You work out regularly. You don’t smoke. Your diet is (at least relatively) in check. You don’t need to worry about heart health at all, right? We don’t want to get all alarmist on you, but you actually should start thinking about it, like yesterday.
“Every day in my office I see patients who have healthy lifestyles, who are doing what we’d think of as the right thing—they’re exercising frequently and watching their weight, they’ve stopped smoking—but yet, they still have a risk of heart disease,” says Lawrence Phillips, M.D., Director of Nuclear Cardiology at NYU Langone Medical Center and member of the American Heart Association’s Board of Directors in New York City.
That’s because there are certain risk factors for heart problems that are silent. And, believe it or not, heart disease affects 12% of men under 40, and 41% of men under 60, per the AHA. In fact, it’s the No.1 killer in the U.S.—striking one person every 43 seconds.
You can find out what your risk is for heart problems with this risk assessment calculator from the American Heart Association. But regardless, consider these five things now. Yes, while you’re young and healthy.

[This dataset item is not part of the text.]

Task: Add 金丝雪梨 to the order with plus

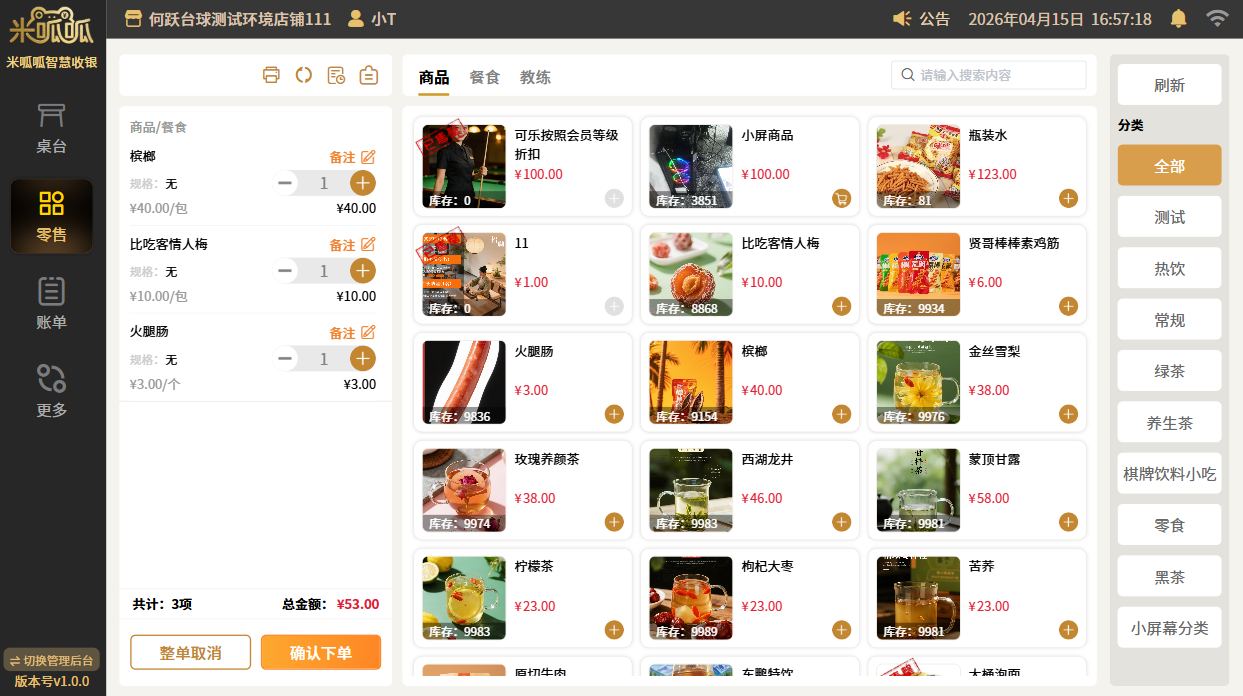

1. Get your cholesterol and blood pressure checked
“What everyone needs to do right off the bat is have their cholesterol screened,” says Phillips. “For young, otherwise healthy people, we want to make sure that there’s no genetic abnormality that’s causing the cholesterol to be elevated.” Phillips says that everyone over 18 should have a cholesterol screening performed every five years. Talk to your regular doctor about the test. “If we catch it, and it’s very elevated early on, then we’re able to treat it and lower your disease risk,” says Phillips.
“One of the main risk factors for heart attacks, stroke, and other heart issues is high blood pressure,” says Phillips. The scary thing is that you can have high blood pressure and exhibit zero symptoms for up to 15 years. The only way to know it’s high—and do something about it—is to get it checked. If left unchecked for several years, elevated blood pressure can increase your risk for heart attack and stroke (so take the two minutes to get screened).
2. If you’re an athlete, be careful
You may think this means you have a free pass to care even less about your heart, but the fact is that if you’re an Iron Man or marathoner, you need to pay extra attention to it. “Anyone who is participating in these high-intensity activities should have full pre-training examinations with a physician, which in some situations will include an EKG,” says Phillips. The reason? Although great for you, these things put extra stress on your heart (some people even say extreme endurance exercise is bad for you.) So, you don’t have to forgo the race, just get screened prior to signing up.
3. Get into cardio
That said, everyone needs some cardio. It’s awesome if you’re already lifting weights regularly, but research shows aerobic exercise is key for heart health. “It’s important to not just do weight training, but to get your heart rate up, too,” says Phillips. The AHA recommends getting in 30 minutes of moderately intense cardio five days a week or 25 minutes of vigorous cardio 3 days a week.
4. Think about your diet
Restricting salt intake is important for everybody, whether they’re athletes or not, says Phillips. That’s because it can increase blood pressure. Also key for heart health: Avoid saturated fats, which can raise bad cholesterol.
5. Spot the signs
If you experience a sudden change in energy levels, talk to your doctor. “Somebody who’s able to exercise at certain intensities, or is able to run a certain amount on the treadmill and then all of a sudden notices that they’re not able to exercise at that activity level; that’s a red flag that you need an evaluation,” says Phillips. Other signs to be on the lookout for: dizziness, shortness of breath, a rapid change in the heart beat, and chest pain. “Don’t work through the symptoms,” says Phillips. Stop what you’re doing and get it checked out.